Denver occupies the spot light of the fluoride debate: The largest supplier of public drinking water in Colorado is considering how much fluoride to pump into the delivery system. The debate was fueled by the U.S. Department of Health and Human Services recommending that fluoride drinking levels be lowered to 0.7 milligrams per liter. Federal health officials originally recommended 0.7 milligrams to 1.2 milligrams per liter.(1)
The Denver Water Board organized a public forum that allowed citizens to discuss the pros and cons of fluoridated water. Those in favor of adding fluoride to the water supply touted the same tired arguments — namely, that fluoride is a safe and inexpensive way of boosting oral health.(2)
A form of mass medication
Anti-fluoride activists joined together in a campaign sponsored by the Fluoride Action Network and “We Are Change Colorado,” which called out water fluoridation for what it really is — a form of mass medication. The campaign has convinced 200 cities to quit adding fluoride chemicals to drinking water. They hope to convince Colorado as well.(1)
The campaign’s impact caused Colorado Gov. John Hickenlooper and his chief medical officer, Dr. Larry Wolk to issue a joint statement prior to the public forum. “More than 70 years of research has proven that community water fluoridation is a safe, effective and inexpensive method of improving the oral health of all Coloradans,” the statement read.(1)
As reported in the independent media, most developed nations, like Japan and several European countries, do not fluoridate their water. In contrast, approximately 70 percent of the United States’ water supply is fluoridated, and an estimated 72 percent of Colorado’s municipal system contains fluoride chemicals.(1,3)
The reason that developed nations do not fluoridate their drinking water is because they recognize it is a form of mass medication. Since fluoride is a drug used to thwart certain ailments, adding fluoride to water forces the public to swallow a drug without consent. Furthermore, there is no evidence that tooth decay rates are higher in developed nations that do not fluoridate their than in those that do not. The latter countries recognize that public drinking water is not an appropriate place to add drugs, and that the government has no businesses in quite literally feeding the public medication without informed consent.(3)
One size doesn’t fit all
The problem with the one-size-fits all approach is that people respond differently to the same amount of a drug. Doctors prescribe medication based upon a variety of factors, including age, weight, gender and nutritional status, among other considerations. Water fluoridation disregards these considerations.

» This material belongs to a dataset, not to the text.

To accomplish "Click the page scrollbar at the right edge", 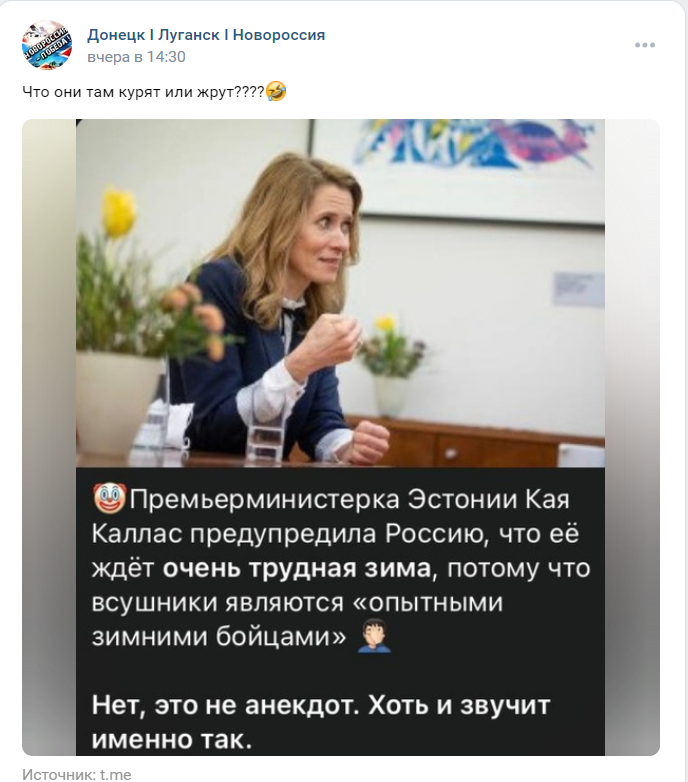I will pyautogui.click(x=685, y=391).
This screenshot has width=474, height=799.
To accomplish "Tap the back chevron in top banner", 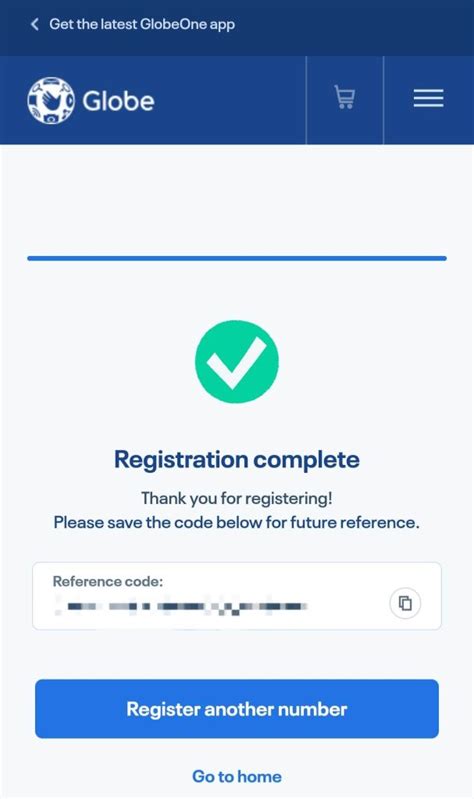I will point(35,24).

Unlike prescription drugs, however, there is no oversight with fluoridated water. Rather, it nurses the public with uncontrolled doses of fluoride. Although authorities can control the amount of fluoride put into the water, they cannot control the amount of water each individual consumes.(3)
Anti-fluoride activists also noted at the forum that children are overexposed to fluoride. Children ought to consume less sugar, not consume more fluoride. Furthermore, public drinking water isn’t the only source of fluoride. If some people want to use fluoride, then they can consult the dental hygiene aisle at the supermarket.(2)
Fluoride also has side effects. It has been shown to cause fluorosis, which disfigures the teeth of children who are overexposed to fluoride. This is particularly damaging to children, since permanent teeth develop during the first eight years of life.
Denver water is expected to update its position on fluoridation August 26. Its’ time for the U.S. to follow the footsteps of Japan and other developed countries by recognizing that public drinking water is a source for nourishment rather than medication.